— START GIVEN TEXT —

The balcony of the teen-oriented Fever nightclub, in the Pencil Super Centre on the way to the riverfront. Photograph: Alexander Crook/7Days

“The youth have exalted notions, because they have not been humbled by life or learned its necessary limitations—all their mistakes are in the direction of doing things excessively and vehemently.” —Aristotle  

“Let’s dance while we are young.” —Pan Ron

Fever is its name and Fever has its reputation. It opens and closes early, the ages of its clientele are 15-23, and yet it’s not at all restricted. To get to it, you first have to navigate around the first floor of individually owned boutiques for value shoppers in the Riverside’s Pencil Super Centre.

The lighting surrounding Fever casts a cold vein over everything. That and the gaudy teenage fashion shops of Bobby Fye and Koo Fashion hardly build up momentum to hang out where Phnom Penh’s rich kids make their scene.

Sitting in the courtyard outside of Fever, 22-year-old Udam Vuth explains to me that he moved to Phnom Penh from Battambang three years ago. He goes to school at a large local university and studies finance and banking in hopes of working in a bank, “If you work in a bank, it is a very good career,” he believes. Later, before we walk into the club, he confides to me that he himself doesn’t yet have a bank account.

I want to view the full blown Khmer teen-style weekend night and there is a crowd pulling at the front doors of Fever as it opens. It is the excitement of clubbing combined with awkwardness; it’s as if I’m a teenager again walking into Ole Charley’s Liquor Store and trying to muster the confidence to project the appearance of a legal drinking age.

What’s more awkward than that is the very real possibility of bumping into some of my high-school students; I know several of them frequent Fever. The manager Vatta brings me a bowl of peanuts and tells me later I will see that his patrons are “mostly dancing persons”. That seems to be accurate, but earlier that morning, across the Pencil shopping complex at the

Cambodiana Hotel, I coyly kept watch on two effeminate boys making out at the poolside. And now at Fever the first thing I notice away from the square black granite bar are several boy couples in the shadow zones of the club petting each other.

The techno music blare at Fever is so loud that all of the senses are affected by it. I thought Udam Vuth was going to follow me in but he has vanished or I lost him while getting used to the earth-quaking reverb.

— END GIVEN TEXT —

_REQUIRED WORK_
According to the nightclub article, what is the age range of Fever's clientele?

— START DATASET CONTENT —

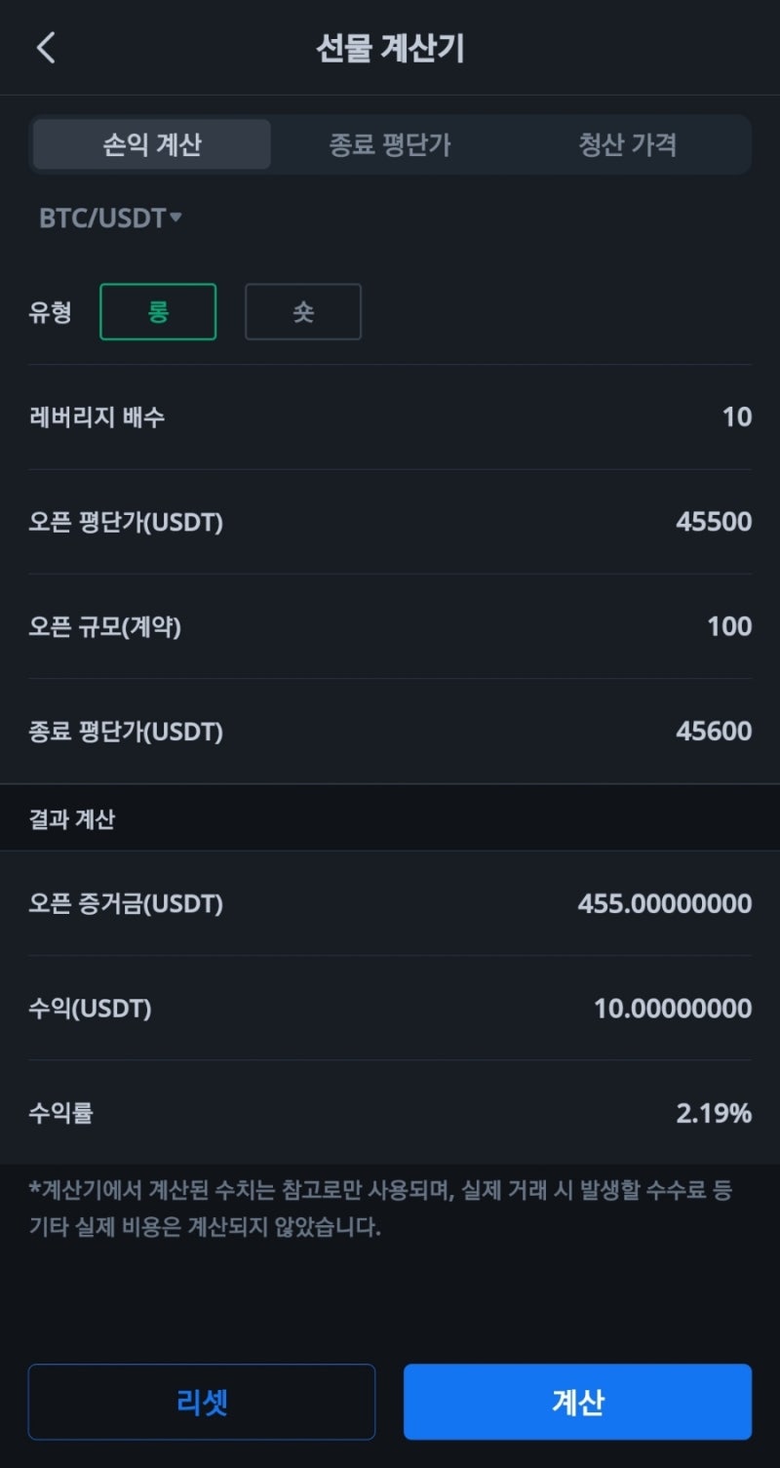Click the disclaimer note below the results
Image resolution: width=780 pixels, height=1468 pixels.
pyautogui.click(x=380, y=1209)
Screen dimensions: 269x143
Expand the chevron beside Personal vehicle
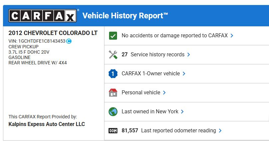[x=164, y=93]
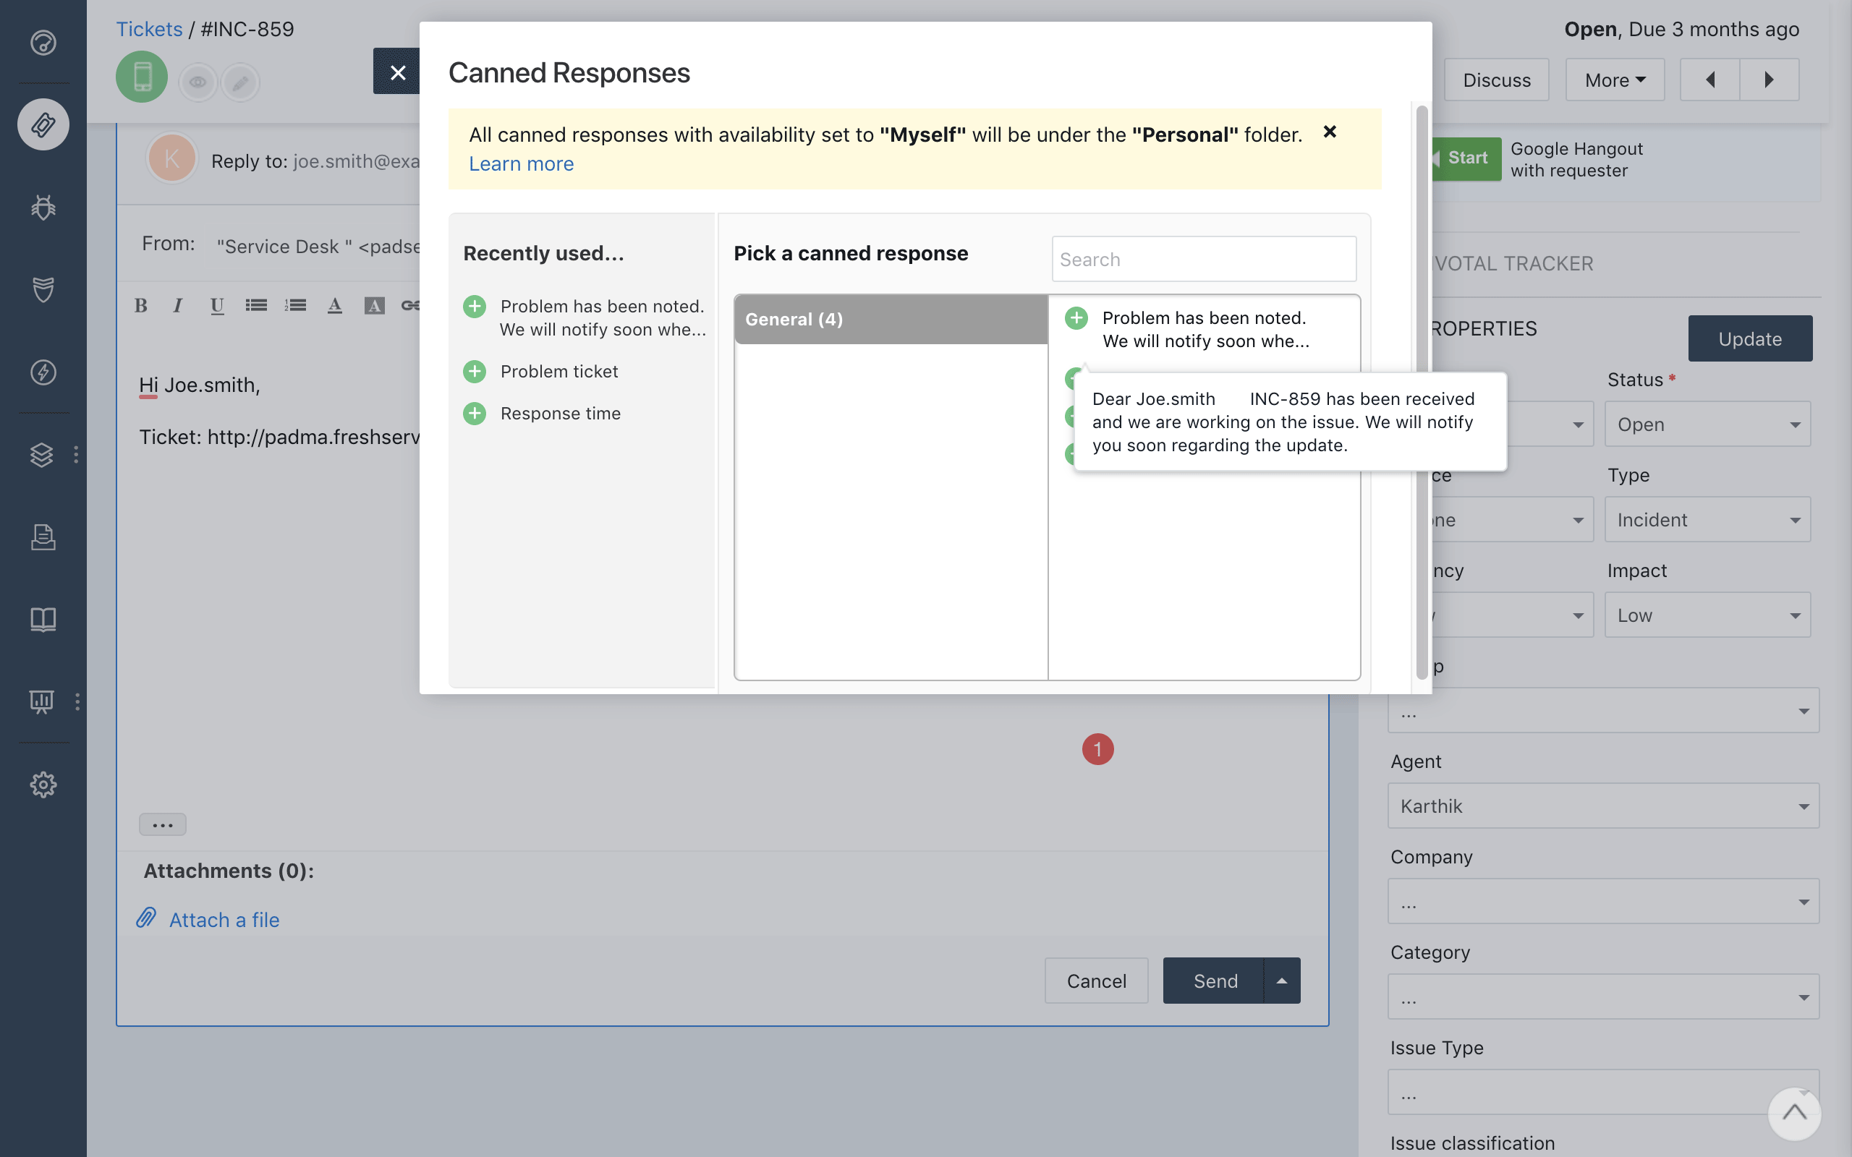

— END DATASET CONTENT —

_WRITTEN SOLUTION_
Fever's clientele is 15 to 23 years old.